Rebuilding health care in Nepal
Following last year’s devastating earthquake, a student commits to improving health care in his native country
When Ramu Kharel, M.P.H. ’16, was seven years old, his father won the lottery for an immigrant visa to become a permanent resident of the United States. That serendipity ultimately brought Kharel from a small village in Nepal to America, to medical school in Texas, and ultimately to the Harvard T.H. Chan School of Public Health to learn the skills he is now using to improve health care delivery back in his native Nepal.
Currently enrolled at University of Texas Southwestern Medical School, Kharel took a break after his third year to study global health at Harvard Chan School.

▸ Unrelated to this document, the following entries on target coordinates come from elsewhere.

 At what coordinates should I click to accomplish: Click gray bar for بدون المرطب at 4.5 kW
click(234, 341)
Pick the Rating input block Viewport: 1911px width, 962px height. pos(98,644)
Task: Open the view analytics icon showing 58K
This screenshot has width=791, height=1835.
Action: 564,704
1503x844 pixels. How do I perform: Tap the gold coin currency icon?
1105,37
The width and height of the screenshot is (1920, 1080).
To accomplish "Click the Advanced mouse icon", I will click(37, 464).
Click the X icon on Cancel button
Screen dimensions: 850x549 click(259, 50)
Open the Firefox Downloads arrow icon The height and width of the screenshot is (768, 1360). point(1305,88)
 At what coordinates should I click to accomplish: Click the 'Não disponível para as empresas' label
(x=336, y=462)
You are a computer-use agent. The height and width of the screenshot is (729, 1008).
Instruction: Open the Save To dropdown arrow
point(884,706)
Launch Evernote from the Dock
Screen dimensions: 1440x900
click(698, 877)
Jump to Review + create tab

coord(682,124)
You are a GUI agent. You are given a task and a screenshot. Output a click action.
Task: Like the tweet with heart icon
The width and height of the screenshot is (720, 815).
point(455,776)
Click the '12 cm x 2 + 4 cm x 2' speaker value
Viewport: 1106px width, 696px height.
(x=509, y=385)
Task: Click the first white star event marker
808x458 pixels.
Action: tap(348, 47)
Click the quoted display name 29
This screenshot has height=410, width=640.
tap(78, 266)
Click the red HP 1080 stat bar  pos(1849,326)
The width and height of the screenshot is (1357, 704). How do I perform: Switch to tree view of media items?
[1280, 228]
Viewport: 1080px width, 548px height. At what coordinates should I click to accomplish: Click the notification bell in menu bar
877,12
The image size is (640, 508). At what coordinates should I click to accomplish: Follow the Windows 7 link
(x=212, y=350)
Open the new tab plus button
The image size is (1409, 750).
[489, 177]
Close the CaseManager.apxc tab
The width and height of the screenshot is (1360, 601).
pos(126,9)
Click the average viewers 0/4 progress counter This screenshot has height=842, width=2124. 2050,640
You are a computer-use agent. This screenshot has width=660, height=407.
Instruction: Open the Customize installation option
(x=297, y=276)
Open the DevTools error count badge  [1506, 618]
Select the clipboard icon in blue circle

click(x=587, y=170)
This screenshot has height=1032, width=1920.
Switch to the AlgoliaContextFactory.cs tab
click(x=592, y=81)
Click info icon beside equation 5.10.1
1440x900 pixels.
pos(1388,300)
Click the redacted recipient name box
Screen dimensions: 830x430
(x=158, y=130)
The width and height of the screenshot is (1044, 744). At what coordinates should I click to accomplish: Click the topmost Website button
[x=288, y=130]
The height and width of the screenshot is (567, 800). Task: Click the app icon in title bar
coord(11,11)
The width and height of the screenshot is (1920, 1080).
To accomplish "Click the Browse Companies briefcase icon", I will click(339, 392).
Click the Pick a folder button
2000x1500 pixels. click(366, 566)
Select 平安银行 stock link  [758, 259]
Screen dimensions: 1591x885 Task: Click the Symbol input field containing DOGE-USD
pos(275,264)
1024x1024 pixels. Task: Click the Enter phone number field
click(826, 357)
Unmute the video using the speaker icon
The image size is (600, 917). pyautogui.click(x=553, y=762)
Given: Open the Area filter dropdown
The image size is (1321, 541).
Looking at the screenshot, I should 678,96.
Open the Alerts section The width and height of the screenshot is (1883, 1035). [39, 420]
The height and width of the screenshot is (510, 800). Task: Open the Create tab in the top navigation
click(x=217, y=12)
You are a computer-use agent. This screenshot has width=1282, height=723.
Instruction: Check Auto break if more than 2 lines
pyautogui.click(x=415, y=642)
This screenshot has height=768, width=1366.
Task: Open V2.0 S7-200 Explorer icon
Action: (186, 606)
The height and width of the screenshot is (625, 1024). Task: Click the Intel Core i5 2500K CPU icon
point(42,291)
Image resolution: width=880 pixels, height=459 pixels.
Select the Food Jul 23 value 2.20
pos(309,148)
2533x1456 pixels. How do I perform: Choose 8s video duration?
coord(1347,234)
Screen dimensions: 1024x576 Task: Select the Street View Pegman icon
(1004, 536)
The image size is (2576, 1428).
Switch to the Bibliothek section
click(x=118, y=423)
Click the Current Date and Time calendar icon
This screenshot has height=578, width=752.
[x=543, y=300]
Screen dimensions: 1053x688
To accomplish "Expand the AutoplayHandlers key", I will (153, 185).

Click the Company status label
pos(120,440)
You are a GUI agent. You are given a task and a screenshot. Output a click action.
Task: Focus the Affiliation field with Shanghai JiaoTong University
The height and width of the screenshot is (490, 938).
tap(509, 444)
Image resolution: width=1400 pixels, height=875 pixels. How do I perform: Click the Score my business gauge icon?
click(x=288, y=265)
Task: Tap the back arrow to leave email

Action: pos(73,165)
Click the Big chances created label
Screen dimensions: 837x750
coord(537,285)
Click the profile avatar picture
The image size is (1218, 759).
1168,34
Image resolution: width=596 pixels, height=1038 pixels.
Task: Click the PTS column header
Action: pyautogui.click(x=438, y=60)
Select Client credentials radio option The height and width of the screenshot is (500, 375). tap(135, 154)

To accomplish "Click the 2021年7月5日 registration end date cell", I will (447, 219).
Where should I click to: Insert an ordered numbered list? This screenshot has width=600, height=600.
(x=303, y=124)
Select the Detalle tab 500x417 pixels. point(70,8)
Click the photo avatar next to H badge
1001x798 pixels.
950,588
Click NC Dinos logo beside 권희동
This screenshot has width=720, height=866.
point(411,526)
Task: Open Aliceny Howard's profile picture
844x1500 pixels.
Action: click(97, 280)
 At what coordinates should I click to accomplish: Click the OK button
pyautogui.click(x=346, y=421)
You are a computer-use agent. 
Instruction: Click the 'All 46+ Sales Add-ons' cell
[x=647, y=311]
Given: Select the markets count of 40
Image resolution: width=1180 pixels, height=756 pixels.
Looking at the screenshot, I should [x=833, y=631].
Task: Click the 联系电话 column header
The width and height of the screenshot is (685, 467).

His awakening to issues of public health came during the year he spent in India as an undergraduate, when he worked in impoverished neighborhoods with a Muslim women’s rights organization. Among other health issues, Kharel witnessed a lack of basic hygiene and heavy smoking among the residents and realized there was more to being a doctor than just treating individuals; some of these problems needed to be addressed at the population level.
When it came time to choose his medical specialty, he decided on obstetrics and gynecology because he had enjoyed that rotation in medical school and because of his work with women in India. After Nepal suffered a devastating earthquake in 2015, however, he now plans to specialize in emergency medicine, with a focus on disaster preparedness and disaster management.